Thanks to the COVID-19 pandemic which has forced the government to extend the Movement Control Order (MCO) further (as of yesterday the MCO would only end this 12 May), Malaysians are robbed of the joy of gorging on yummy treats from the annual Bazaar Ramadhan this year. Nevertheless, you can always try to recreate your own mini Bazaar at home by making some of the food yourself. Below is our pick of food often found at these bazaars that you can easily make at home.

Lemang (no bamboo needed)



(Photo source: LinsFood)
While traditionally cooked in bamboo, this local favourite can also be cooked without it – LinsFood will show you how. Chef Azlin doesn’t only give you a step-by-step guide but she also explains more about the well-loved local delicacy made of glutinous rice.

Cheesy banana fritters


(Photo source: Saji)
That’s just a fancy way of saying pisang goreng cheese. Banana fritters is a staple at any Malaysian food bazaar and to make it even more appetising, cheese is added to it. An even fancier version features chocolate toppings as well.

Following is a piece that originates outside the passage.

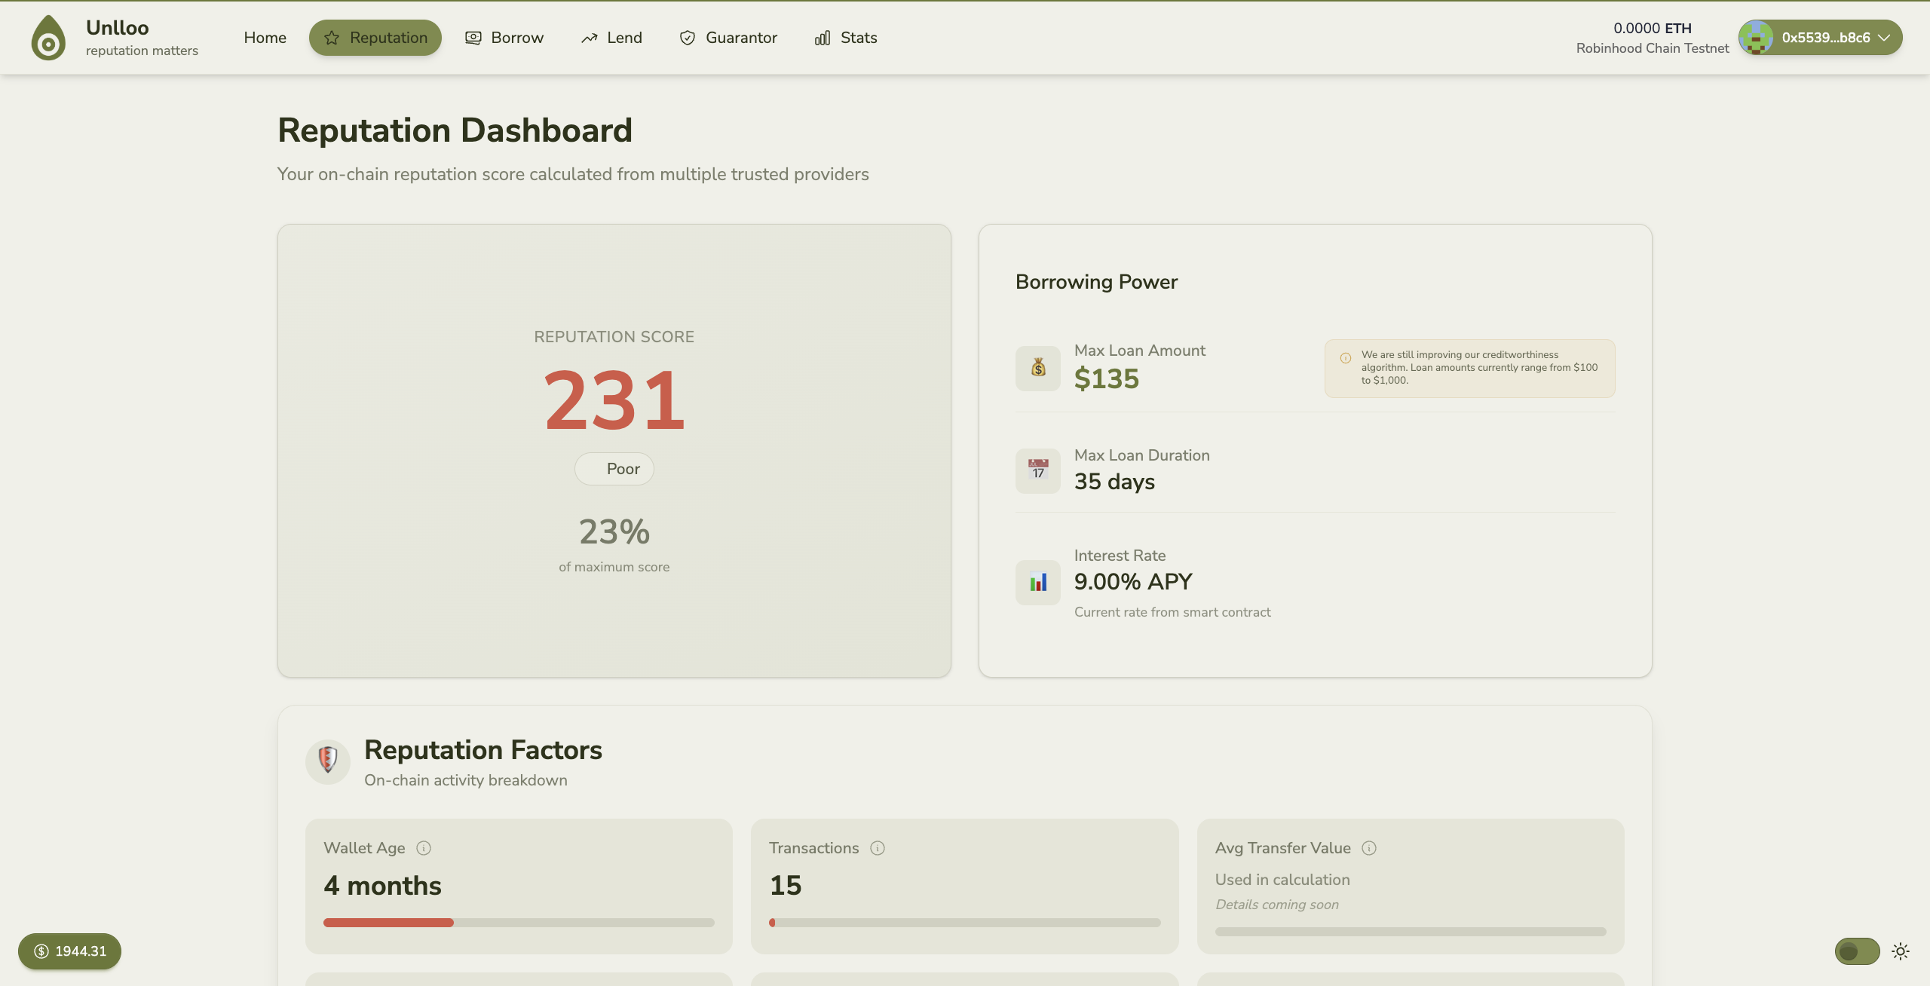Viewport: 1930px width, 986px height.
Task: Go to the Lend tab
Action: 611,38
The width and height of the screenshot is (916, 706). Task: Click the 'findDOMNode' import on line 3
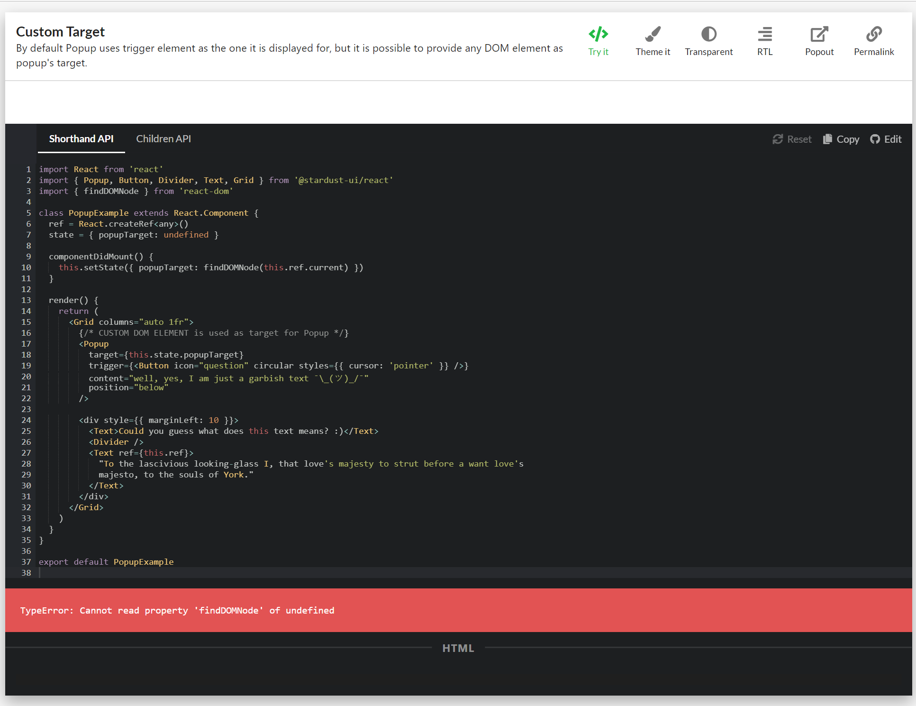(111, 191)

Check out the ‘cheese-tastic’ recipe at Saji.

Cold drinks


(Photo source: ThamKC | Shutterstock | Culture Trip)
One thing that every Bazaar Ramadhan is sure to have is these icy cold, colourful drinks. All you’ll need is water, ice and any cordial drink of your choice (orange, lychee, rose, etc). Add milk to a rose cordial and you’ll get bandung
  

Fried noodle


(Photo source: Rusukiri Blogspot : Hanim Hashim)
A fried noodle stall like above is often seen at a Bazaar Ramadhan. The choice of menu available are usually mee goreng, kuey teow goreng and bihun goreng, all of which you can easily make at home. Just pick a noodle of your choice and fry it in a wok with some vegetable and meat or seafood.

Kek Batik


(Photo source: Julia Johari)
Of all the desserts to make, this should be the easiest as it requires no baking or frying. Julia Johari has the recipe for this chocolatey goodness. The basic ingredients are biskut Marie, butter, cocoa powder, Milo and creamer, pretty much what most kitchens in Malaysia would already have.